Interupts on the Pic18

We are trying to use interupts with our gear tooth sensors. And looking at the data sheet i see about 9 types of interupts. After asking a mentor he was as confused as I.

In short, does anyone know which inputs (other than 1&2) are interupt driven?

Digital Inputs 1-6 all can be interrupts. I would suggest reading Interrupts for Dummies and Kevin Watson’s Interrupt code (yes the code it is commented very well). Check the encoder code…a gear-tooth sensor really isn’t much different, aside from how it keeps track of direction.

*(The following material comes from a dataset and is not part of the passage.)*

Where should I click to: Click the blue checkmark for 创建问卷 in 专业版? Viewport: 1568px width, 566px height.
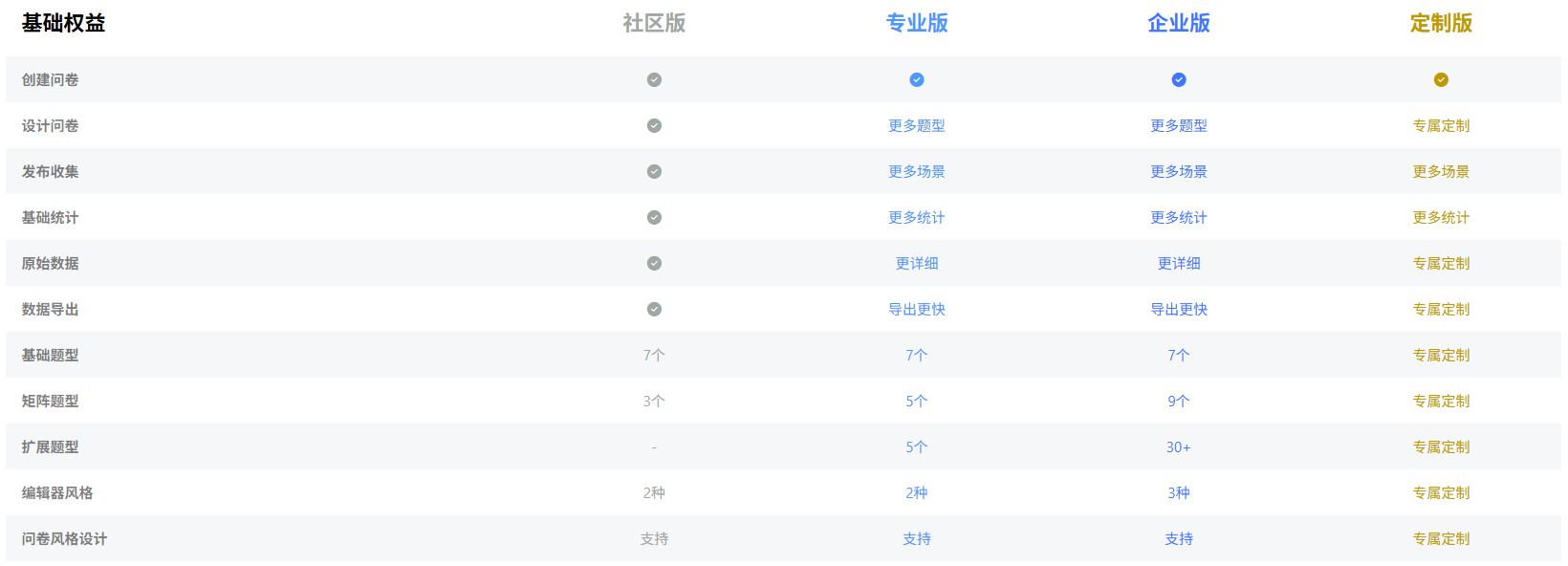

Keep us posted on how those gear-tooth sensors work. We’ve been able to use them in the past to get a good reading of raw speed, but direction is another beast altogether. Measuring the pulse width seems difficult given the overhead of interrupt calls and other factors.

Yes, this is proving to be difficult. I kinda have it working, but I fear it will all spectacularly fall apart in different interrupt configurations. When I mean spectatular, I mean robot controllers rebooting themselves, going into programming mode and staying there, red-light-of-death, etc. I have at least one more possible solution to investigate, but for now, just use the first two channels of the encoder code.

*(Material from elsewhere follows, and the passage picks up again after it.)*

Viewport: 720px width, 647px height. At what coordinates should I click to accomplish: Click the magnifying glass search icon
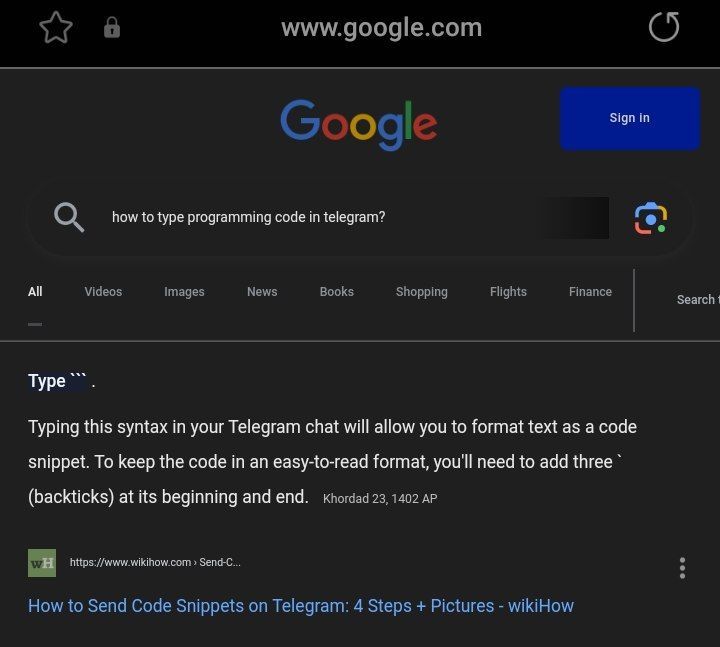pos(69,217)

Is your interrupt overhead still bad? We had excellent results timing the sensors using external interrupts. If you continue to have trouble, you can always use an external processor that has capture capabilities.

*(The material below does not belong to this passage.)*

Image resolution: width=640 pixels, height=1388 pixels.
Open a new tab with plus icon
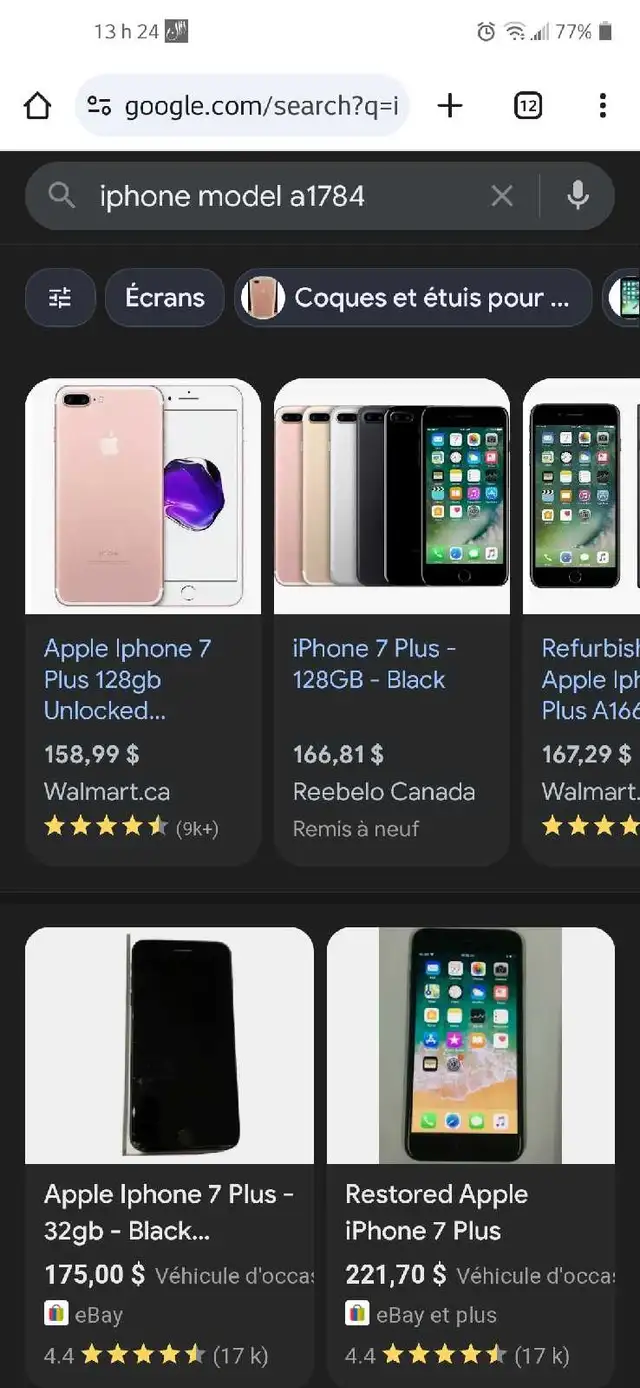(x=451, y=105)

This year you also have the ability to time an event (using dig input 02 and the ECCP module in capture mode). In addition, you can use dig input 14 to count events on timer 1 or 3.

Just a few possibilities. They are quite limited because almost all of the pins related to useful modules on the processor are not exposed.

I think the most reliable way to approach this is with an external processor that has all of it’s modules available. If you are using a quadrature encoder (like the ones that Kevin suggests on his site), then Microchip has processors that can decode that signal for you (I think those processors can decode 3 of those signals simultaneously in hardware). Since it decodes it for you, it counts in the registers. There’s no worry about latency. It just happens in hardware. When you want to know how many you have, just go read it. :cool:

There are many possibilities, but the external interrupts on the RC should be good enough to measure for the direction.



What are you trying to do that is causing those problems?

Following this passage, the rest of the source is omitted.